So in my previous post I mentioned that we were going to spend the Christmas period in the UK, which we did.
We spent a couple of days there, meeting my parents, and family. We also persuaded my sister to drive us to Scarborough so that we could hang out on the beach for an afternoon.
Finland has lots of lakes, but it doesn't have proper waves. So it was surprisingly good just to wade in the sea and see waves! Unfortunately our child was a wee bit too scared to ride on a donkey!
Unfortunately upon our return to Finland we all tested positive for COVID-19, me first, then the child, and about three days later my wife. We had negative tests in advance of our flights home, so we figure that either the tests were broken, or we were infected in the airplane/airport.
Thankfully things weren't too bad, we stayed indoors for the appropriate length of time, and a combination of a couple of neighbours and online shopping meant we didn't run out of food.
Since I've been back home I've been automating AWS activities with aws-utils, and updating my simple host-automation system, marionette.
Marionette is something that was inspired by puppet, the configuration management utility, but it runs upon localhost only. Despite the small number of integrated primitives it actually works surprisingly well, and although I don't expect it will ever become popular it was an interesting research project.
The aws-utilities? They were specifically put together because I've worked in a few places where infrastructure is setup with terraform, or cloudformation, but there are always the odd thing that is configured manually.

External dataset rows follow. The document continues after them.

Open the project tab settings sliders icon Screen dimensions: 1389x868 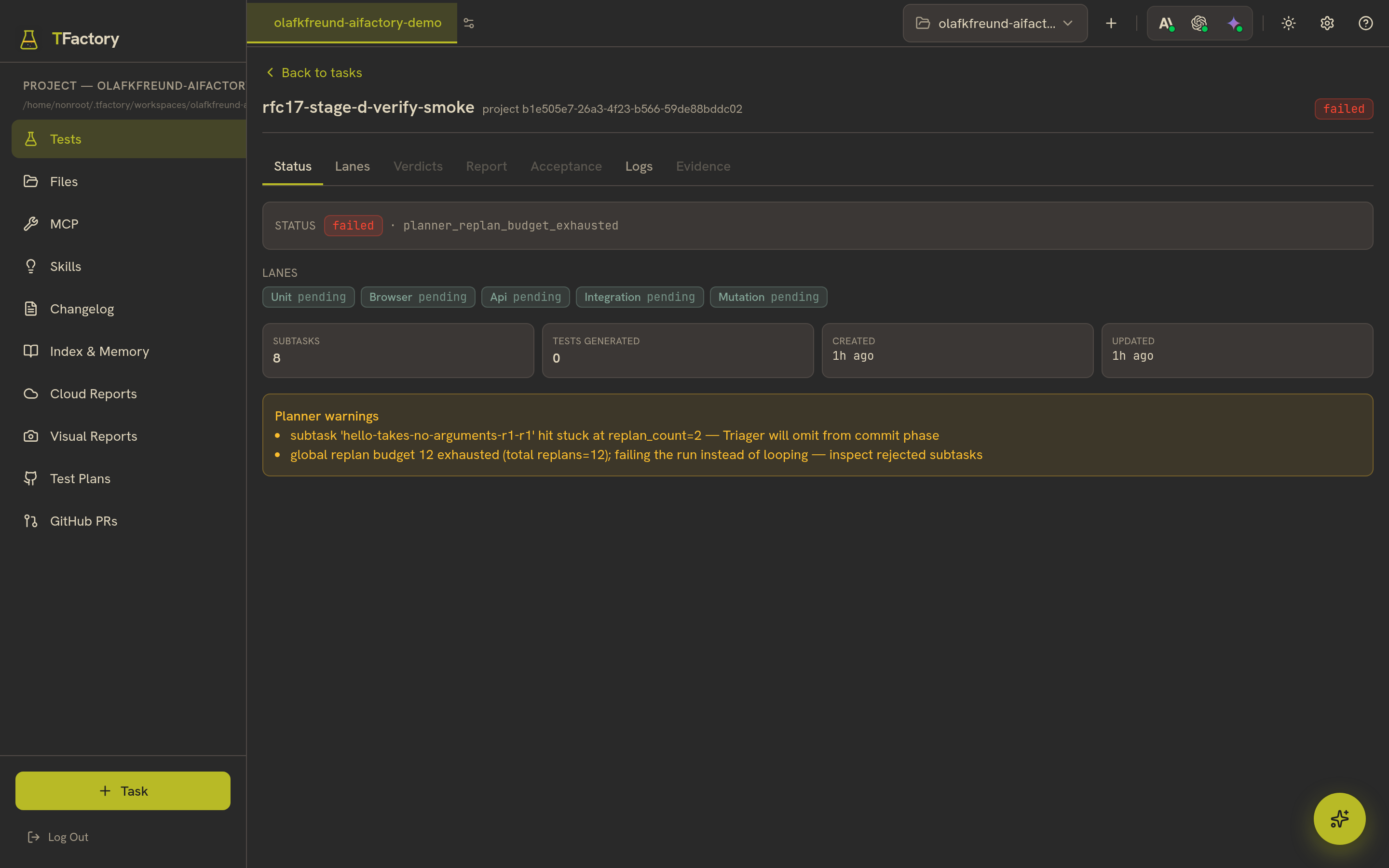pos(469,23)
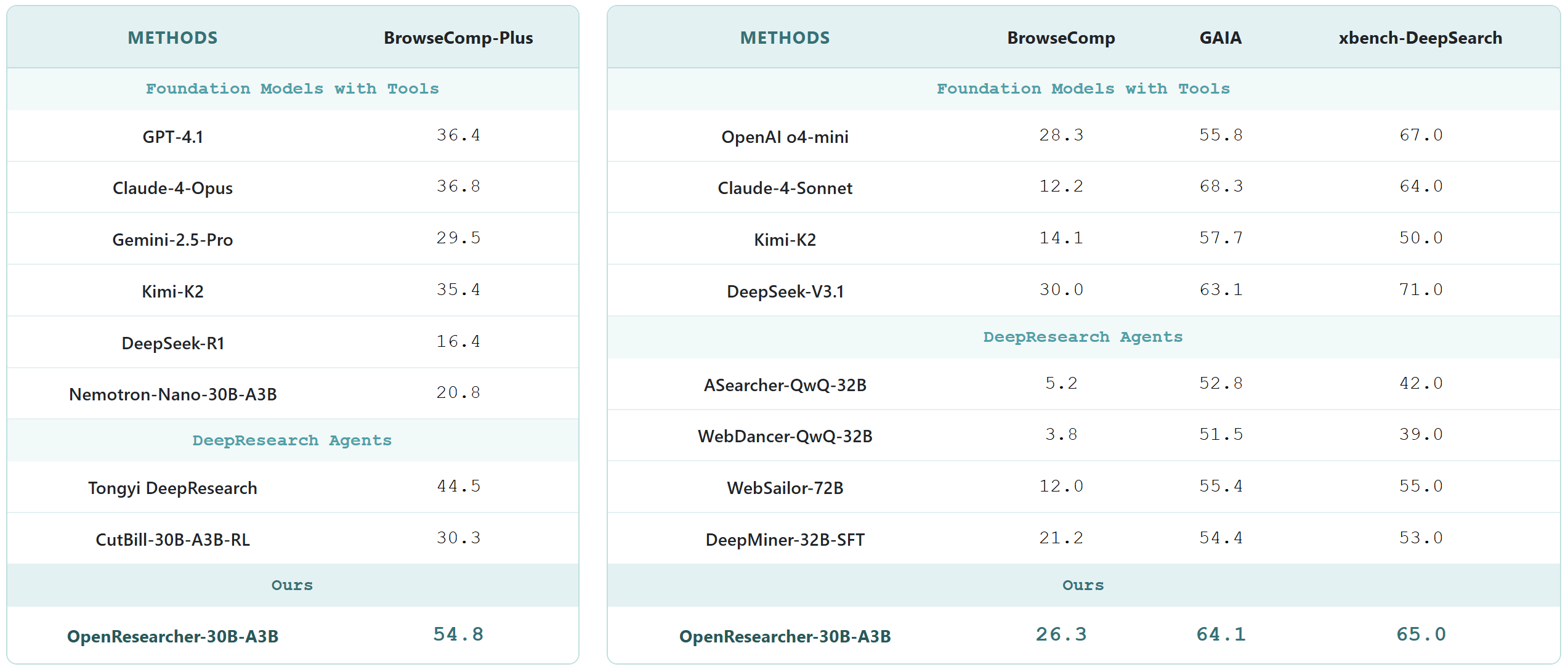The image size is (1568, 672).
Task: Select the Claude-4-Opus method name
Action: [x=172, y=188]
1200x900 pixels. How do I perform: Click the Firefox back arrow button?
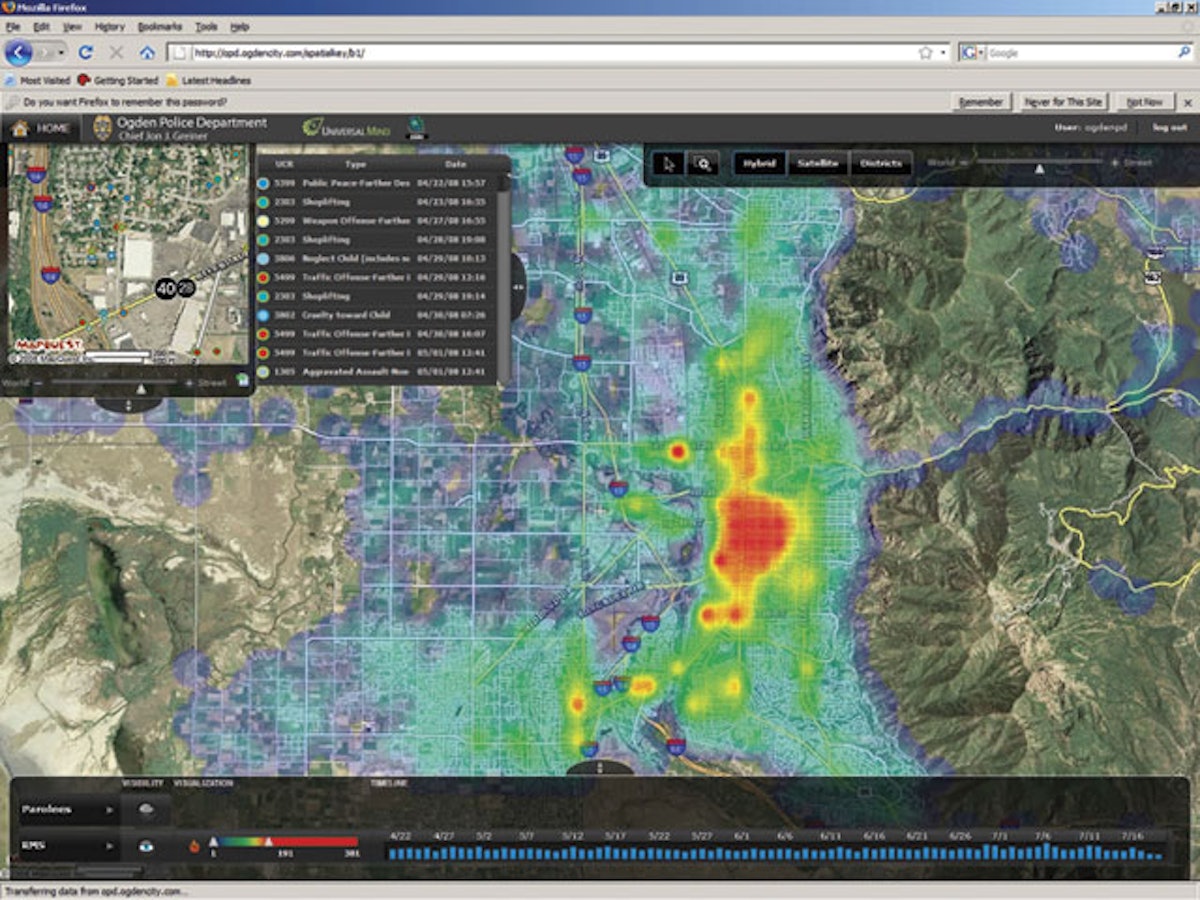coord(18,52)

Typically we'll have an openvpn gateway which uses a manually maintained IP allow-list, or some admin-server which has a security-group maintained somewhat manually.
Having the ability to update a bunch of rules with your external IP, as a single command, across a number of AWS accounts/roles, and a number of security-groups is an enormous time-saver when your home IP changes.
I'd quite like to add more things to that collection, but there's no particular rush.